全てを話したザフィーラは壁に手をつきながら深くうなだれた。ザフィーラの胸の内にあるのは後悔と罪悪感だった。自分が何とかしていればと思えば思うほどそれはつのっていった。
「お前だけのせいではない。」
シグナムの言葉にザフィーラは顔を上げた。シグナムの表情は真剣そのものだったが決して責めているような表情ではなかった。シャマルもヴィータも同じだった。
「別にザフィーラだけが悪かったってわけじゃねーよ。あたしたちは気づいてやることさえできなかった。」
「でもあなたはそんな健一君を傍らでいつも支えてあげてたんでしょ。」
「だからあまり自分を責めるな。これは私たち全員の責任だ。」
「………すまん。」
ただ感謝で頭を下げることしかできなかった。
「ほんっと、あたしたち変わったよな。」
ふいにヴィータがそんなこと言った。
「あたしたちってさ、昔はただ蒐集するだけの道具みたいなもんだったじゃん。それはずっと続くんだろうなって思ってた。」
でもさ、とヴィータが区切る。その表情は照れているのか少し赤らめながらも笑っていた。
「はやての騎士になって一緒に暮らし始めてからはホントに楽しかった。そこにはさ、健一もいてさ色んなことしたし、してくれたよな。」
「ああ、そうだな。特にシャマルのポイズンクッキング・改は人騒動だったな。」
「あれは二度と遠慮したいものだ。」
「ちょっとみんなしてひどい!」
どっ、と先ほどまでの暗い雰囲気が晴れそこには笑顔があった。そして一転して全員が真剣な表情になる。
「だからさ、健一も助けてやんなきゃいけない。あいつもあたしたちの家族だからな。なによりはやてにとって本当に大切なやつなんだからな。」
ヴィータの言葉に全員が力強く頷いた。その眼には迷いはなくむしろその意思を確固たるものへと変貌させていた。
「主はやてが真の覚醒を得れば主はやての侵食が止まり同時に健一への侵食も止まるはずだ。」
「シャマル今ページどんくらいだ?」
「もう4分の3過ぎてるわ。」
「うし!あともうちょい!」
健一を含めた5人での蒐集活動はなかなかの速度で集まっていたのだ。高ランクの魔道士から蒐集できたことも大きかった。

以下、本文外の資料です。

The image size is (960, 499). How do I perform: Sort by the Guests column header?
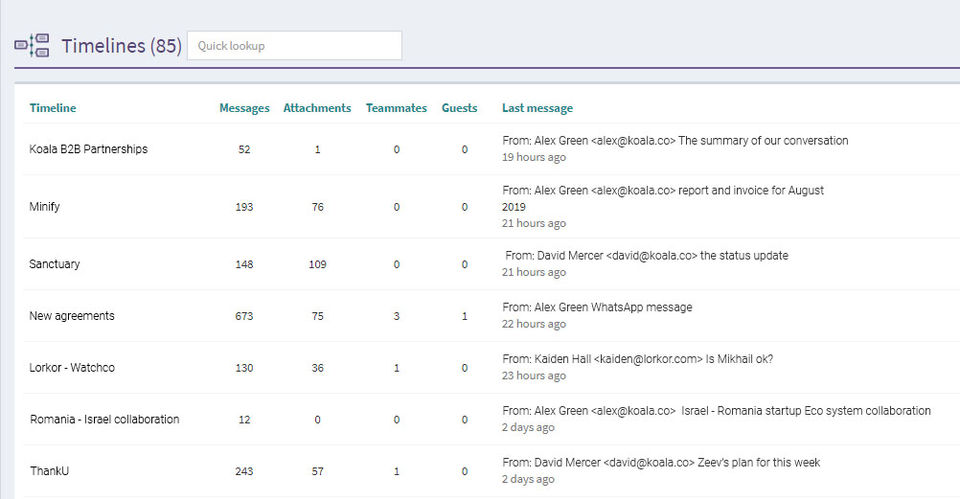(x=459, y=108)
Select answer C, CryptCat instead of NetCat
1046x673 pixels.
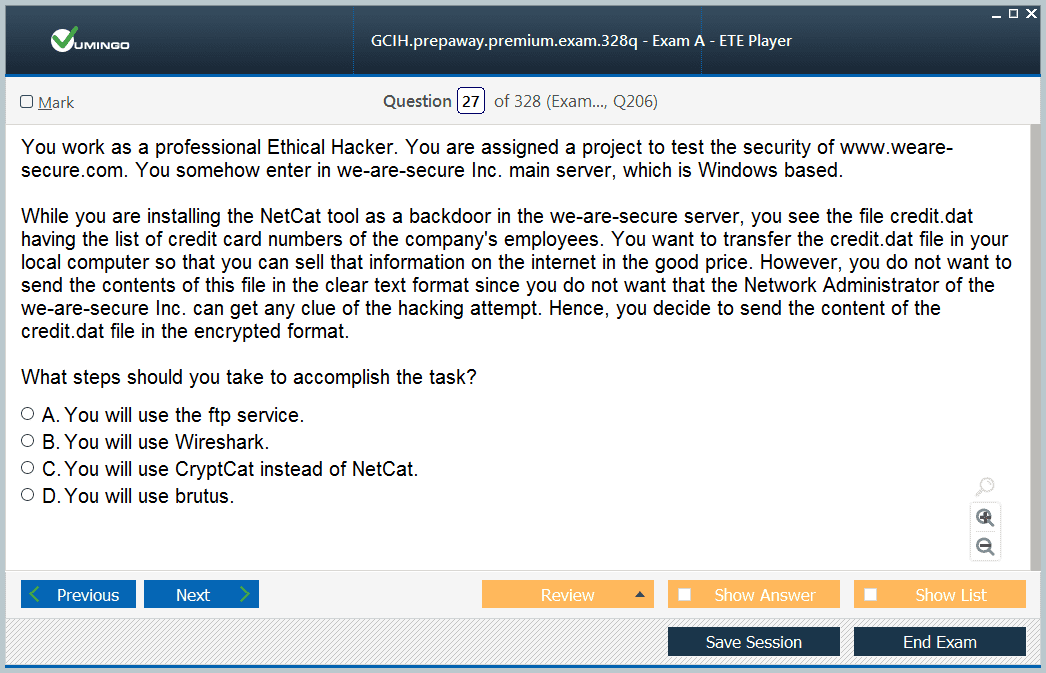[x=28, y=468]
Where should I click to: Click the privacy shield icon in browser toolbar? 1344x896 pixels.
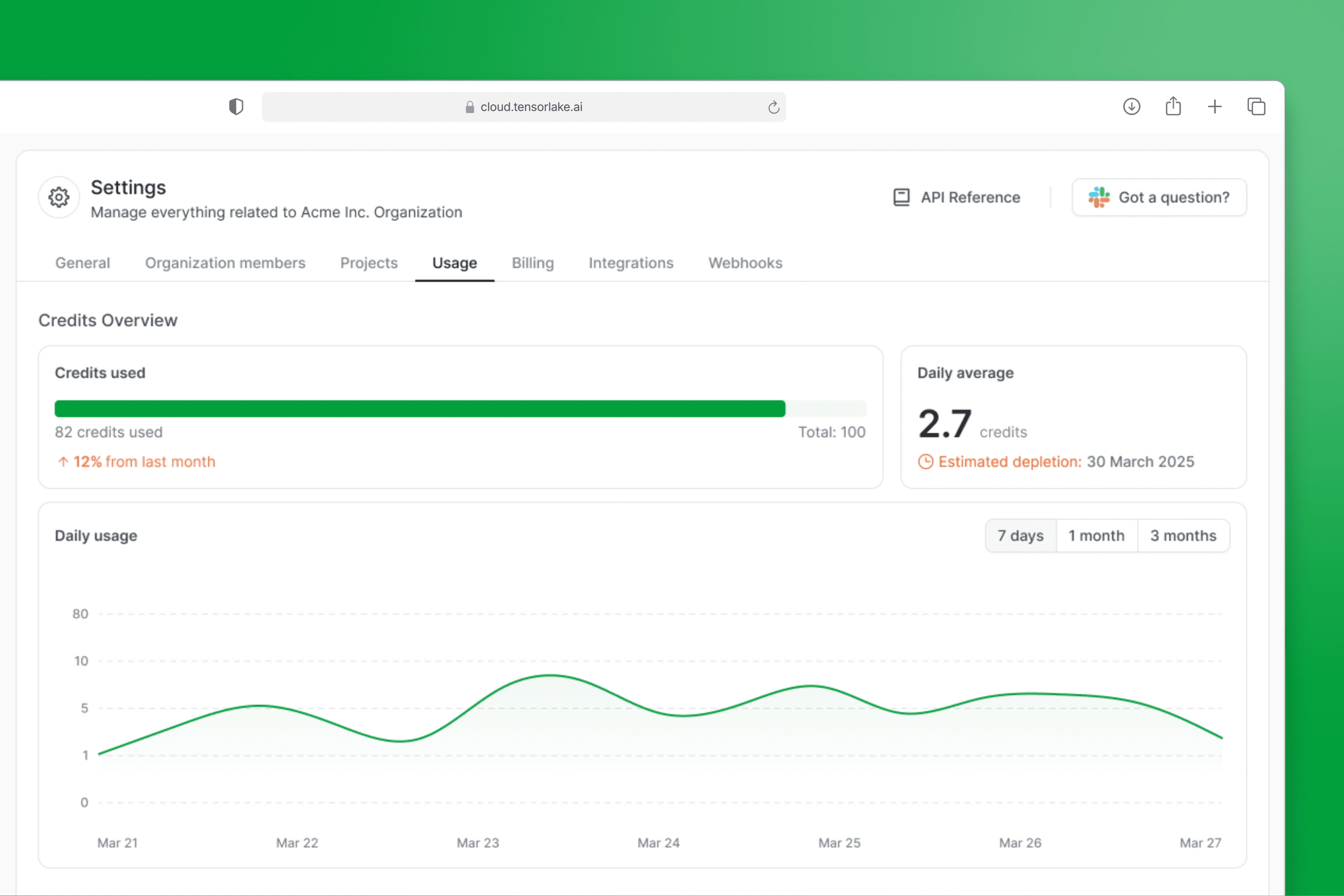click(x=236, y=107)
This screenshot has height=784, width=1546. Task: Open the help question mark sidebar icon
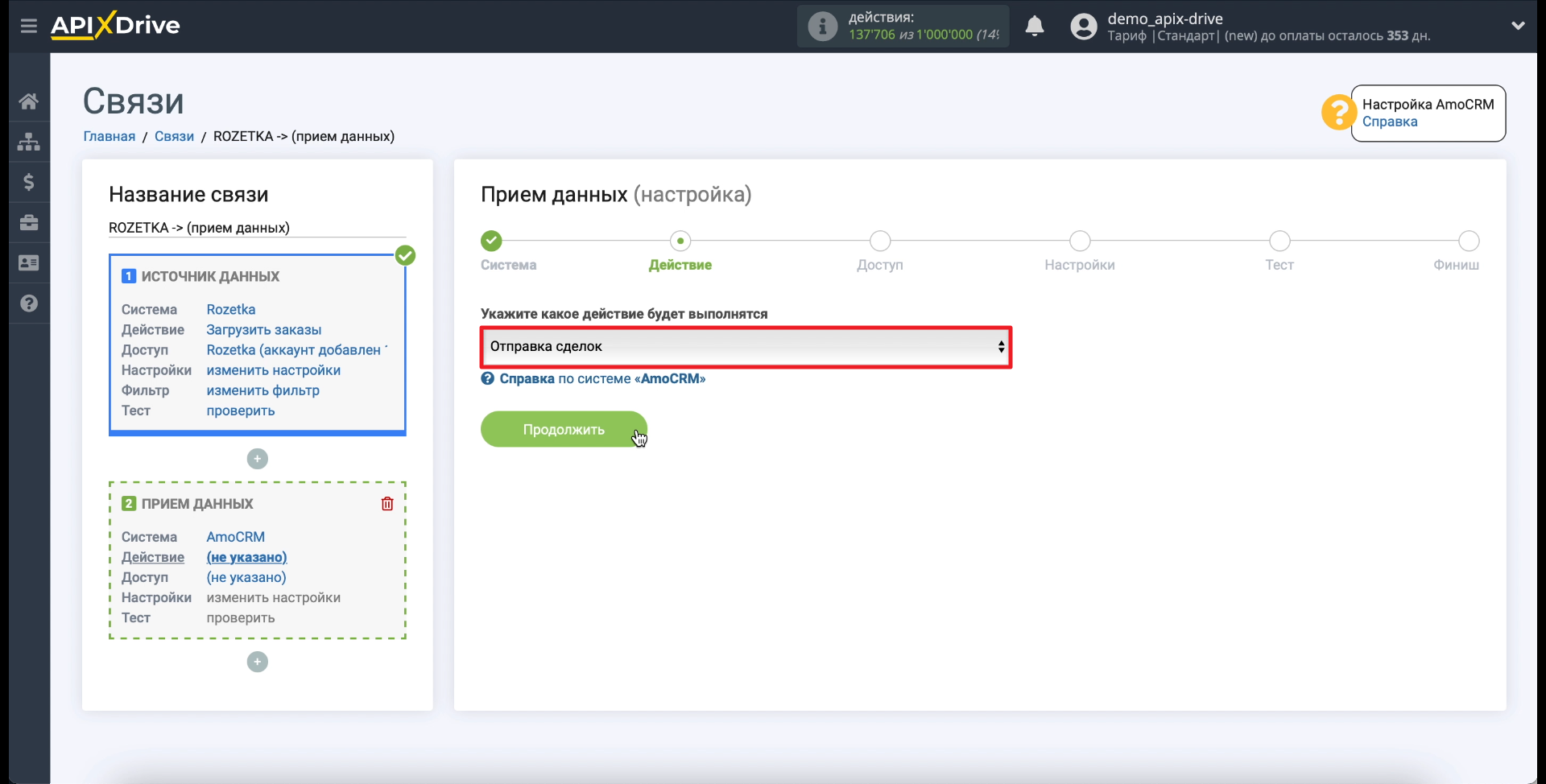[29, 303]
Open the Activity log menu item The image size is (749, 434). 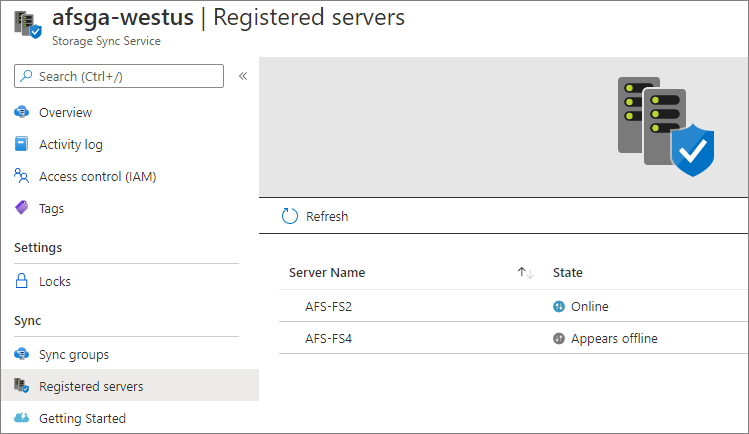(x=71, y=144)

「シャマルお前は残れ。連絡役と主はやて、そして健一のことを頼む。」
「あたしたちはお見舞いの時間以外は管理局の野郎どもに見つかんねーようにしながら魔力集めに行く。」
「主と健一のことは頼んだ。みなのことは守護中の名に懸けて守る。」
「わかったわ。みんな気を付けて。」
「「「おう!!」」」
物語は終盤へと移ろうとしていた。騎士たちは秘めた思いを胸に飛び立った。